La quête commune de l’Europe

Michael Adams

Président de l’université Fairleigh Dickinson Président élu de l’Association internationale des présidents d’université

À l’université Fairleigh Dickinson, nous préparons nos étudiants à devenir des citoyens du monde capables de saisir les opportunités et les dangers d’une vie dans un monde toujours plus interconnecté, et en mesure de collaborer avec des partenaires originaires d’autres pays et issus d’autres cultures. Toutefois, les sceptiques clament que les liens nationaux supplantent toute autre considération et que nous vivrons à jamais dans un monde divisé entre « eux » et « nous ». Je leur dis qu’il y a de l’espoir. Je leur dis qu’il existe déjà un endroit où des rivalités nationales farouches ont été réduites, où des manifestations de citoyenneté plus ouvertes apparaissent, et où une génération grandit en parvenant à créer un confortable équilibre entre racines nationales et engagements supranationaux. Cet endroit, c’est l’Europe. La formation de l’Union européenne est le fruit d’un développement rare et magique dans l’histoire de l’humanité. Des rivaux acharnés qui s’étaient encore très récemment entre-déchirés se sont engagés à s’unir afin de servir leurs intérêts communs.
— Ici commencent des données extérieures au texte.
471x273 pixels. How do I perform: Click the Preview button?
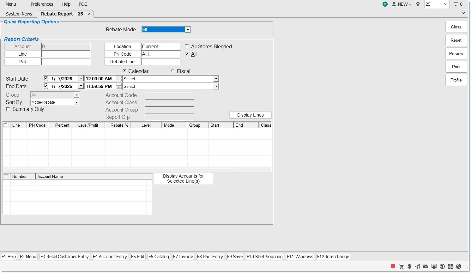point(456,53)
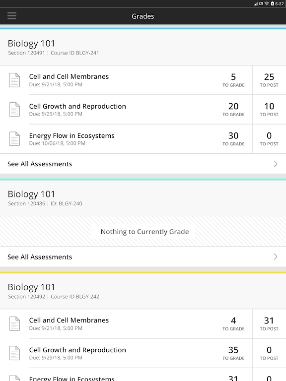Select Biology 101 section 120491 course header

tap(143, 48)
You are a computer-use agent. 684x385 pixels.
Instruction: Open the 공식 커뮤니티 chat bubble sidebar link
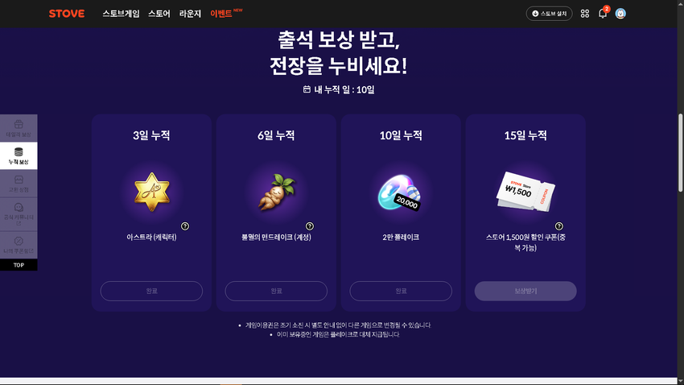click(x=19, y=214)
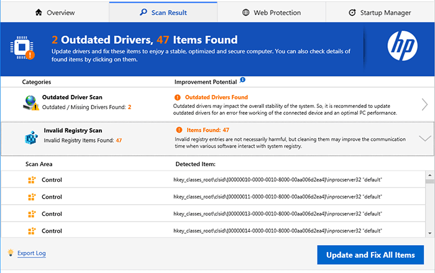Click the Improvement Potential info icon
Image resolution: width=435 pixels, height=273 pixels.
click(243, 80)
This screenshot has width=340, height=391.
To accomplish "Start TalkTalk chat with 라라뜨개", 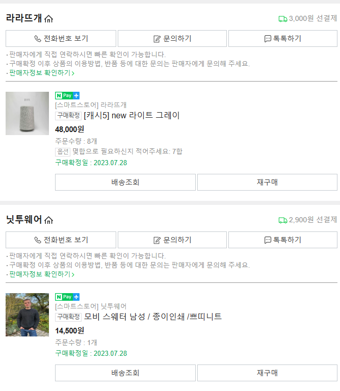I will [x=282, y=39].
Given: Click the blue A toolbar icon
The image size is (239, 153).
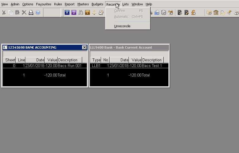Looking at the screenshot, I should point(67,12).
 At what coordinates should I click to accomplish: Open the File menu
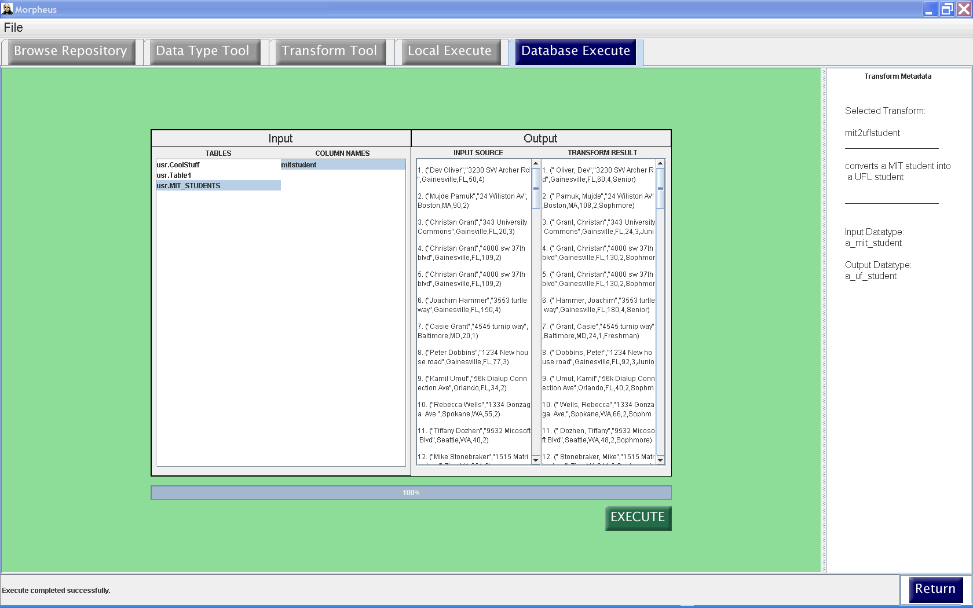click(13, 27)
Tandis que l’Union européenne grandissait et évoluait, des droits et des devoirs spécifiques se sont développés et ont supplanté les intérêts nationaux individuels. Dans le même temps, des traditions culturelles continuent à se perpétrer, prouvant ainsi que l’intégration ne mène pas à la destruction des identités et cultures locales. Le sens du compromis et de la coopération à la base de l’Union européenne constitue une promesse à l’égard de ceux qui cherchent à s’unir pour vaincre les problèmes qui frappent l’ensemble des hommes. De la même manière que des considérations politiques et économiques ont pu être à la source d’alliances entre les nations, aujourd’hui les défis mondiaux et les crises poussent notre réflexion au-delà des frontières de nos nations, et nous conduisent à prendre en compte la planète entière. Et bien que nous n’ayons ni le besoin ni le désir de créer de manière formelle une union planétaire, nous avons, de toute évidence, besoin d’une conscience mondiale commune. Pour atteindre ce but, l’Union européenne nous offre, par son exemple d’unité, une source d’inspiration. Elle oeuvre également à la construction d’un pont érigé vers un avenir où les citoyens du monde pourront s’allier ensemble dans leur quête commune pour la sécurité, la liberté et la justice.